> Work request
Please transcribe each of the records exactly as given.

Collected data

■ ■ ■

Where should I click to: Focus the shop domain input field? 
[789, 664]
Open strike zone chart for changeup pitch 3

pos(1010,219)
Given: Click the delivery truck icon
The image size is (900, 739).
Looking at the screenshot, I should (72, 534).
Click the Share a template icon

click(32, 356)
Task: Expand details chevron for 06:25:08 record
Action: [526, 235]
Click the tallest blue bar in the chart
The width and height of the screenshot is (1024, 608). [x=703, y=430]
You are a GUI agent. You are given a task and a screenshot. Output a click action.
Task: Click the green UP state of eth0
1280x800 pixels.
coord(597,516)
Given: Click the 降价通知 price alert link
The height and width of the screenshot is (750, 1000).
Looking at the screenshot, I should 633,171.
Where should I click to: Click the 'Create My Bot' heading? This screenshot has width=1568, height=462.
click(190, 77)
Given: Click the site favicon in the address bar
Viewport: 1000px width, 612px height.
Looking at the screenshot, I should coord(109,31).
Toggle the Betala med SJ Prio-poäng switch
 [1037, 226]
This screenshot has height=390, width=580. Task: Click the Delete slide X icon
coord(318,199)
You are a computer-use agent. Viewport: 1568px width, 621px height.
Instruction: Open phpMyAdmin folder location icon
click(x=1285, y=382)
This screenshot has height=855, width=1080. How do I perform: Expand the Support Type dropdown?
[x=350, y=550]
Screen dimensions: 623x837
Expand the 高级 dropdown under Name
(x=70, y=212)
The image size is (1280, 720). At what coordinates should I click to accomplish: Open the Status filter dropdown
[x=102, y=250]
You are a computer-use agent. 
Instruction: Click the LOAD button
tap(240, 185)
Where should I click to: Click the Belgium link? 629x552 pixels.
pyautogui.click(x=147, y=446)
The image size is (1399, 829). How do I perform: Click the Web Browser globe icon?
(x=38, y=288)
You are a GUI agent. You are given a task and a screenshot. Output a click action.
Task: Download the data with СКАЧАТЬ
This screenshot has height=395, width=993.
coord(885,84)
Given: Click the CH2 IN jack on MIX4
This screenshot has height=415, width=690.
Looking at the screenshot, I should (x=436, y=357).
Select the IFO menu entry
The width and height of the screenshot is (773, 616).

■ ■ ■

> Answer to this exercise
Where should I click to: Focus the shop domain input field? 
[789, 664]
Open strike zone chart for changeup pitch 3

pos(1010,219)
Given: Click the delivery truck icon
The image size is (900, 739).
Looking at the screenshot, I should (72, 534).
Click the Share a template icon

click(32, 356)
Task: Expand details chevron for 06:25:08 record
Action: [526, 235]
Click the tallest blue bar in the chart
The width and height of the screenshot is (1024, 608). [x=703, y=430]
You are a GUI agent. You are given a task and a screenshot. Output a click action.
Task: Click the green UP state of eth0
1280x800 pixels.
coord(597,516)
Given: Click the 降价通知 price alert link
The height and width of the screenshot is (750, 1000).
Looking at the screenshot, I should 633,171.
Where should I click to: Click the 'Create My Bot' heading? This screenshot has width=1568, height=462.
click(190, 77)
Given: Click the site favicon in the address bar
Viewport: 1000px width, 612px height.
Looking at the screenshot, I should coord(109,31).
Toggle the Betala med SJ Prio-poäng switch
 [1037, 226]
This screenshot has height=390, width=580. Task: Click the Delete slide X icon
coord(318,199)
You are a computer-use agent. Viewport: 1568px width, 621px height.
Instruction: Open phpMyAdmin folder location icon
click(x=1285, y=382)
This screenshot has height=855, width=1080. How do I perform: Expand the Support Type dropdown?
[x=350, y=550]
Screen dimensions: 623x837
Expand the 高级 dropdown under Name
(x=70, y=212)
The image size is (1280, 720). At what coordinates should I click to accomplish: Open the Status filter dropdown
[x=102, y=250]
You are a computer-use agent. 
Instruction: Click the LOAD button
tap(240, 185)
Where should I click to: Click the Belgium link? 629x552 pixels.
pyautogui.click(x=147, y=446)
The image size is (1399, 829). How do I perform: Click the Web Browser globe icon?
(x=38, y=288)
You are a GUI agent. You are given a task and a screenshot. Output a click action.
Task: Download the data with СКАЧАТЬ
This screenshot has height=395, width=993.
coord(885,84)
Given: Click the CH2 IN jack on MIX4
This screenshot has height=415, width=690.
Looking at the screenshot, I should (x=436, y=357).
Select the IFO menu entry
The width and height of the screenshot is (773, 616).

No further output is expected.